[Stored data]
------------

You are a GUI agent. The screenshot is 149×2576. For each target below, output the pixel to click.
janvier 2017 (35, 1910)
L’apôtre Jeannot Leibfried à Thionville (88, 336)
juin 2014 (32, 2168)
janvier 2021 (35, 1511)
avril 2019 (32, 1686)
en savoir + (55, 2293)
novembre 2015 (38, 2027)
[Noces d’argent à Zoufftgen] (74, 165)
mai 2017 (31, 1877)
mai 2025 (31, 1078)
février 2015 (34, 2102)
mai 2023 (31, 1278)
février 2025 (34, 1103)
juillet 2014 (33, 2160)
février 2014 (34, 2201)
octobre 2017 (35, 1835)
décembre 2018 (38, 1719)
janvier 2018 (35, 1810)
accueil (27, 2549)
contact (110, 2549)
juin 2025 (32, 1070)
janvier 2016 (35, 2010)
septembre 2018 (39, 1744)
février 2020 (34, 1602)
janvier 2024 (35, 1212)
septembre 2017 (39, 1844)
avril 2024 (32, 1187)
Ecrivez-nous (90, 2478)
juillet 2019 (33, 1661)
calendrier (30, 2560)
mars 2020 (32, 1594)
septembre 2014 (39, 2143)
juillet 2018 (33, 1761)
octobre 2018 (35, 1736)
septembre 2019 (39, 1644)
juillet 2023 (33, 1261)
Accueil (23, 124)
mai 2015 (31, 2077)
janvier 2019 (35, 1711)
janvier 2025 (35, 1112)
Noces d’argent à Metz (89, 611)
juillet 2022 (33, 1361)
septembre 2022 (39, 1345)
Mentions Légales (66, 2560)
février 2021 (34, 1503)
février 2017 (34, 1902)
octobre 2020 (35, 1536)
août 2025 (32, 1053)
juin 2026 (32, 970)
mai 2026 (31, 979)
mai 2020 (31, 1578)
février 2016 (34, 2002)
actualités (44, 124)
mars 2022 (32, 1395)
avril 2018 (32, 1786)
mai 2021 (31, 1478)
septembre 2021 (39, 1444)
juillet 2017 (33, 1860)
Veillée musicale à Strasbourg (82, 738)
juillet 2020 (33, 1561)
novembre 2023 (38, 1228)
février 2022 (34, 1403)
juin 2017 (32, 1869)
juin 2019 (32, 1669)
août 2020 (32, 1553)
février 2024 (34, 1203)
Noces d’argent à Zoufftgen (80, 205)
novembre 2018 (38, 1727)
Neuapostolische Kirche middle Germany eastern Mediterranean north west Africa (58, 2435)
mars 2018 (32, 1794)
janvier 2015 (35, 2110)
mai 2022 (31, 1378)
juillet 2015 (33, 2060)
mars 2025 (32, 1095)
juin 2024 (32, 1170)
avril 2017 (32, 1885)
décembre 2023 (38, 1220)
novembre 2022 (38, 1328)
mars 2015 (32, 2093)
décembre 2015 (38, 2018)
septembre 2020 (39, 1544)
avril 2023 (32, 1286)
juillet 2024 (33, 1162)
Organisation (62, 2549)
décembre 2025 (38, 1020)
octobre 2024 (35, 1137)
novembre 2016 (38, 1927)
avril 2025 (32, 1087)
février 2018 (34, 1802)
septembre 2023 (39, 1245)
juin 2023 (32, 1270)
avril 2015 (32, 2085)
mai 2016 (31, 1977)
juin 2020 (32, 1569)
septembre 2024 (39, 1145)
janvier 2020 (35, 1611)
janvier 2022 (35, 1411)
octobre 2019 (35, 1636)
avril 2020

------------

### [ASSIGNED TASK]
Would you print, exactly as written, every line above from the one holding "septembre 2019 (39, 1644)" through the one holding "mars 2018 (32, 1794)", with both included and no other lines?

### [TASK SOLUTION]
septembre 2019 (39, 1644)
juillet 2023 (33, 1261)
Accueil (23, 124)
mai 2015 (31, 2077)
janvier 2019 (35, 1711)
janvier 2025 (35, 1112)
Noces d’argent à Metz (89, 611)
juillet 2022 (33, 1361)
septembre 2022 (39, 1345)
Mentions Légales (66, 2560)
février 2021 (34, 1503)
février 2017 (34, 1902)
octobre 2020 (35, 1536)
août 2025 (32, 1053)
juin 2026 (32, 970)
mai 2026 (31, 979)
mai 2020 (31, 1578)
février 2016 (34, 2002)
actualités (44, 124)
mars 2022 (32, 1395)
avril 2018 (32, 1786)
mai 2021 (31, 1478)
septembre 2021 (39, 1444)
juillet 2017 (33, 1860)
Veillée musicale à Strasbourg (82, 738)
juillet 2020 (33, 1561)
novembre 2023 (38, 1228)
février 2022 (34, 1403)
juin 2017 (32, 1869)
juin 2019 (32, 1669)
août 2020 (32, 1553)
février 2024 (34, 1203)
Noces d’argent à Zoufftgen (80, 205)
novembre 2018 (38, 1727)
Neuapostolische Kirche middle Germany eastern Mediterranean north west Africa (58, 2435)
mars 2018 (32, 1794)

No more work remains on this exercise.